Signs of the Kingdom: Not-so-common Knowledge
By Louis Lotz
“I saw my first fireflies yesterday, so the wild strawberries are ripe,” my wife told me back in early summer.
I rolled over in bed and said, “Huh? What? How do you know that?”
She shrugged and said: “Fireflies mean strawberry pies,” graciously leaving off the “everybody knows that.” Hearing no acknowledgment, she continued, “You know, fireflies break hibernation and begin flying at about the same time that wild strawberries ripen.”
No, I didn’t know that.
People used to know all sorts of things about the natural world—when wild strawberries were ripe, how to forecast the weather by watching birds perched on a wire, how to graft fruit trees. For many people—at least those who grew up in a rural setting—this knowledge came, well, naturally.

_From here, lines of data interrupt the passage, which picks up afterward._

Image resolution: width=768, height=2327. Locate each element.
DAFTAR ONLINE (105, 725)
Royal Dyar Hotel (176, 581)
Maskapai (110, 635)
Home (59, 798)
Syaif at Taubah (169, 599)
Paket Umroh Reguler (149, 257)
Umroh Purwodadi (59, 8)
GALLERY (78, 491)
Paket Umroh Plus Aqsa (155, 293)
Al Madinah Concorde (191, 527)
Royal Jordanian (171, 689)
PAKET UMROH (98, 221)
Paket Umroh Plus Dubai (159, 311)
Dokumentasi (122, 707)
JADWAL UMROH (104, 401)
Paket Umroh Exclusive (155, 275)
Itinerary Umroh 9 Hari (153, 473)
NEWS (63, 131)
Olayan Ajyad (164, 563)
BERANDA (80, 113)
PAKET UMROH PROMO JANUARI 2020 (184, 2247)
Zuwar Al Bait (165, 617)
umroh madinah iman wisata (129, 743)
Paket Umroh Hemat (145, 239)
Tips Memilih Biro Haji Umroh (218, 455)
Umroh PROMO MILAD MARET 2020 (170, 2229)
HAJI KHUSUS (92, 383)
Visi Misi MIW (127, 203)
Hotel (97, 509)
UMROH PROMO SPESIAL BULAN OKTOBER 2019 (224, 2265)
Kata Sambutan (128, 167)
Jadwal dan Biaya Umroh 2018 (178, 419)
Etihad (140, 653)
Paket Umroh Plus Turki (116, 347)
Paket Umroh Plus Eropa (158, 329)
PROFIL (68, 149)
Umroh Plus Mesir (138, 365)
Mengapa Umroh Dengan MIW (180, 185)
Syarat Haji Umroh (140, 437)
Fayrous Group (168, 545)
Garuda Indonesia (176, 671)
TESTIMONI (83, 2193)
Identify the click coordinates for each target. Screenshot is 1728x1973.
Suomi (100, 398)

That knowledge has been largely lost. We may talk about ecological balance and interdependence, but few of us have any meaningful, firsthand contact with the realities behind those concepts. Granted, recent generations are far better informed about the natural world and have access to more knowledge than grandpa could even dream of. But book learning is not the same as personal experience. What used to be common knowledge is not so common anymore.
It’s true in the church, too. Not too long ago, upon being invited to lead worship at another church, I emailed in advance the customary bulletin information: Scripture lessons, catchy sermon title, brief biography. I included a prayer of confession that I’d composed, saying that it echoed the theme of the sermon. The pastor responded that they did not use prayers of confession in worship: “They just make people feel guilty.” I remember thinking, Well, that’s the whole point. Sinfulness is supposed to make you feel guilty. Guilt leads to confession, confession leads to forgiveness...hello, hello, is this thing on?
How much basic knowledge of the Reformed tradition, which former generations seemed to understand intuitively—our beliefs, our doctrine, our history, our liturgy—has disappeared! Liturgy grows out of theology; thus the prayer of confession was once a staple in Reformed liturgy. Not anymore. Few congregants can even name, much less cite from, our doctrinal standards.
I am not an ecclesiastical Luddite raging against modernity—really, I’m not. I know that the good old days were not nearly as good as we like to think they were. I know that new wine needs new wineskins and how important it is that the church speak to the current culture. And there are some things we lost along the way that it is good to be rid of—things like Elizabethan language, legalism, and prejudice against women. I know, too, that there have been many positive changes in our church life, and that contemporary styles of worship have a richness of their own and lead many to Christ. But there are things that I wish we would have tried a little harder to pass along to succeeding generations—the richness of liturgy, the pleasure of tithing, the majesty of the hymns, the utter necessity of confession, the rhythm of Sabbath, and the rootedness afforded by doctrine.
Such knowledge, once gone, is not easily resurrected.